EXCERPTED RECORDS >>
►
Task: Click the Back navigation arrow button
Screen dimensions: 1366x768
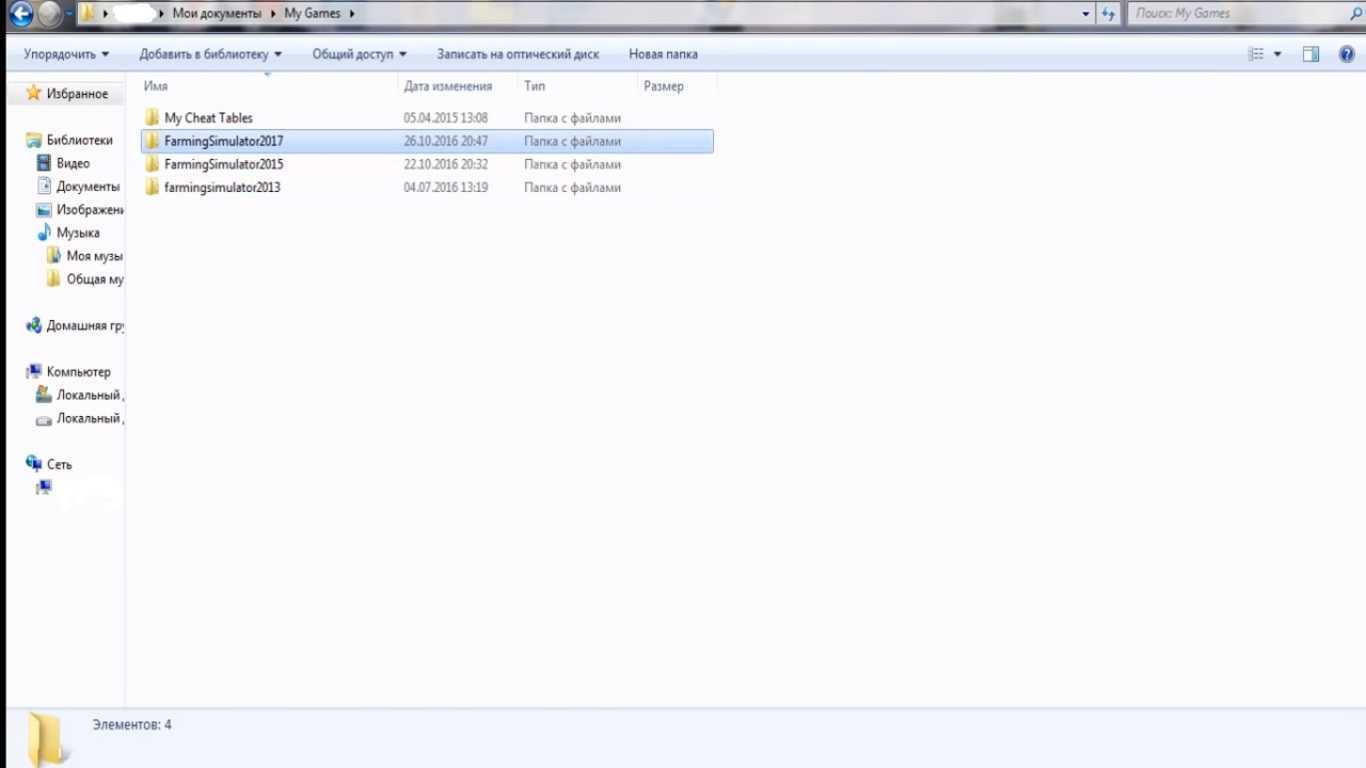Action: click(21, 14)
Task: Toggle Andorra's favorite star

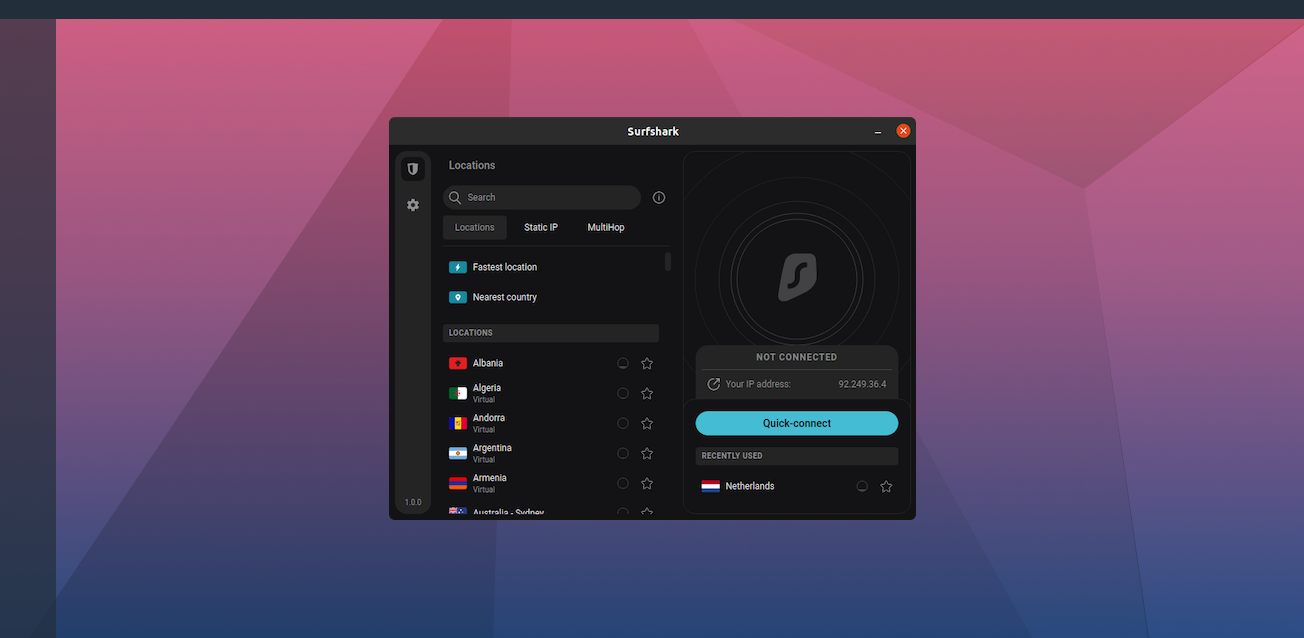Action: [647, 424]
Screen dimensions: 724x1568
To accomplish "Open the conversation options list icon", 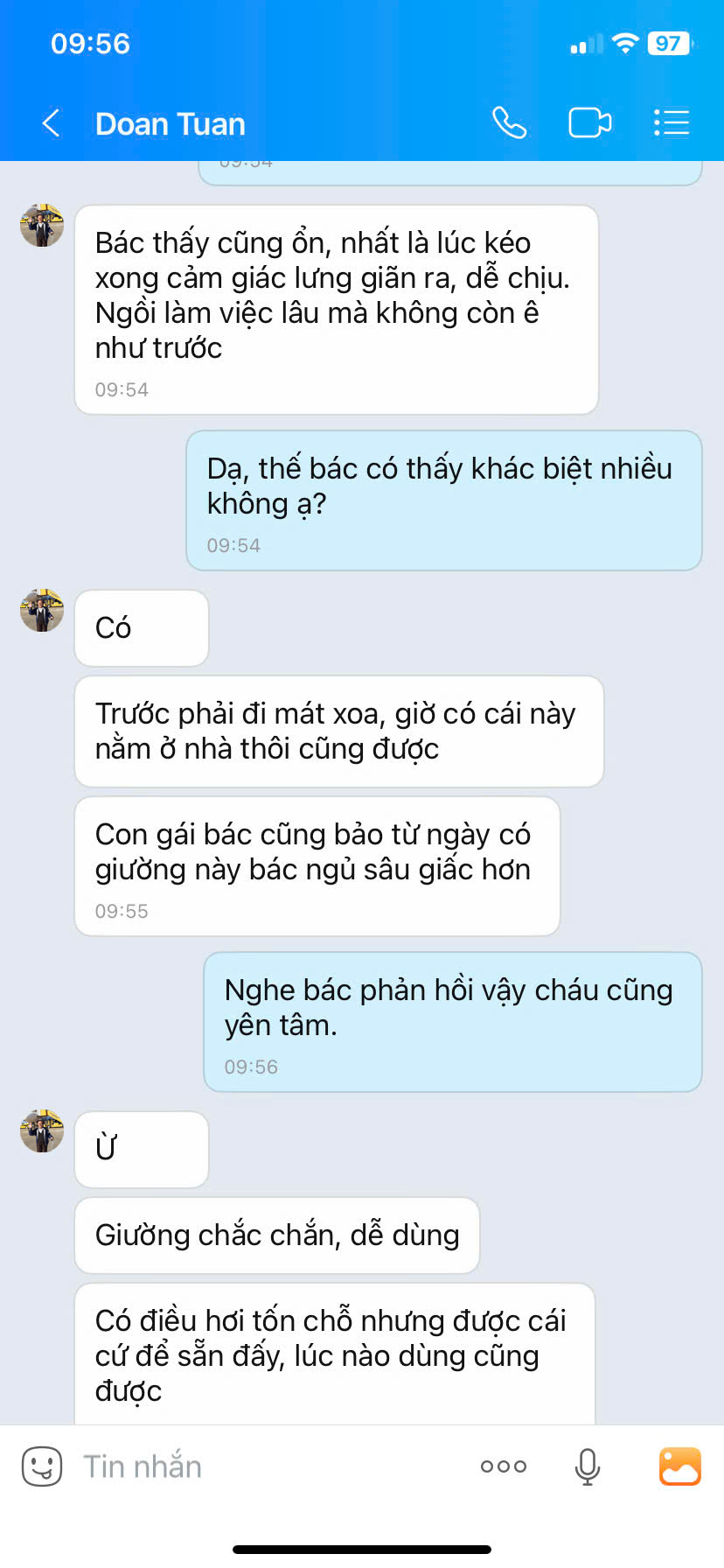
◄
EXERCISE DESCRIPTION >>
Retype every entry word for word, but do not carry over the pictures.

ANSWER FOR THE TASK >>
Task: Click the Back navigation arrow button
Screen dimensions: 1366x768
Action: click(21, 14)
Task: Toggle Andorra's favorite star

Action: [647, 424]
Screen dimensions: 724x1568
To accomplish "Open the conversation options list icon", 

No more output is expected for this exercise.